О том, что в период оккупации Япония пережила наиболее сильный сдвиг в сторону административного регулирования экономики, пишет также Л. Холлерман: «Оккупация должна была освободить японскую экономику от контроля. Она должна была попытаться реанимировать рыночную систему, усилить конкурентную мотивацию, внести независимость в процесс принятия решений и использовать подходящую монетарную и фискальную политику для обеспечения стабильной экономической ситуации, в которой решения могли бы приниматься частным бизнесом. Вместо этого под лозунгами демократии оккупация принесла свой собственный прямой контроль, который на международном уровне был более всеобъемлющим и категоричным из всех тех, которые когда-либо использовались в Японии»2.

Сила бюрократии в период оккупации и после ее окончания была настолько внушительной, что это позволило некоторым авторам определить ее в качестве одной из двух главных движущих сил японского общества3. Так, в частности, Т. Надзита представил концепцию послевоенного развития Японии в терминах конфликта между бюрократизмом (тенденцией к усилению администрирования) и демократией (тенденцией к либерализации социально-экономических отношений). Это отражает присутствие в японской экономике двух основополагающих тенденций общественного развития, иногда входящих друг с другом в противоречие, а иногда поддерживающих друг друга. Речь идет, с одной стороны, о стремлении государства взять под свой контроль все больше сфер экономической жизни и установить более жесткий контроль над экономикой, а с другой — о не менее интенсивном желании частного бизнеса двигаться в сторону свободной рыночной системы, либерализации экономической сферы, освобождения ее от излишних ограничений.

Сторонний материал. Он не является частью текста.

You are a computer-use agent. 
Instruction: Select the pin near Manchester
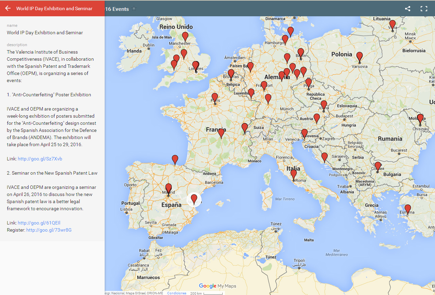(185, 37)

Японский бюрократический аппарат де-факто оказался ключевым звеном всей экономической системы и в целом, несмотря на присущие ему недостатки, смог успешно справиться с возложенными на него задачами. Японская бюрократия традиционно считается излишне влиятельной и вовсе не лишенной многих отрицательных черт. В частности, ей свойственна медлительность и склонность к постоянному увеличению численности аппарата. Как отмечает Х. Фудзивара, характеризуя японских чиновников: «Чиновники — это люди, которые хотят окружить себя как можно большим числом подчиненных. Чем больше подчиненных — тем стабильнее положение чиновника и тем больше возможности у него для дальнейшего продвижения наверх»4. Не являлось исключением для столь часто восхваляемой японской бюрократии и выдвижение претендента на ответственные посты не по принципу объективных заслуг и возможностей, а на основе личных связей. Это вполне вписывалось в логику существовавших норм и правил, нацеленных, прежде всего, на карьерный рост чиновника. «Те подчиненные, с которыми чиновники связаны личными отношениями как одноклассники, родственники или земляки, могут использоваться с большей уверенностью и едва ли смогут стать соперниками. Чем больше становится число подчиненных, неспособных быть соперниками, а также других чиновников такого же уровня, тем больше шансов у данного лица превратиться в важного сановника»5.

Японская бюрократия не зря являлась объектом жесткой критики за свою неповоротливость, медлительность и крайнюю «бюрократичность». Я. Титоси отмечал: «Идеология, наклонности и методы работы чиновников в действительности порождают в деятельности правительственных учреждений запутанность, параллелизм, неоперативность и расточи-тельность»6. Описывая положение, сложившееся в разгар экономического бума — в середине 1950-х годов, исследователями приводился такой факт: для получения подписи премьер-министра Японии документ должны были завизировать более 50 чиновников. Обследование Министерства сельского и лесного хозяйства Японии (не самого значимого

в составе Правительства) показало, что в среднем каждый чиновник ежедневно ставил свою печать на 250 документов (в Японии на все документы ставится личная печать, а не подпись). Разумеется, проверить или даже прочесть эти бумаги в полном объеме физически было невозможно, что приводило к простой проштамповке документов и передаче их дальше по инстанциям. Более того, поскольку не требовалось собственноручной подписи чиновника, зачастую они перепоручали визирование документов личной печатью своим подчиненным.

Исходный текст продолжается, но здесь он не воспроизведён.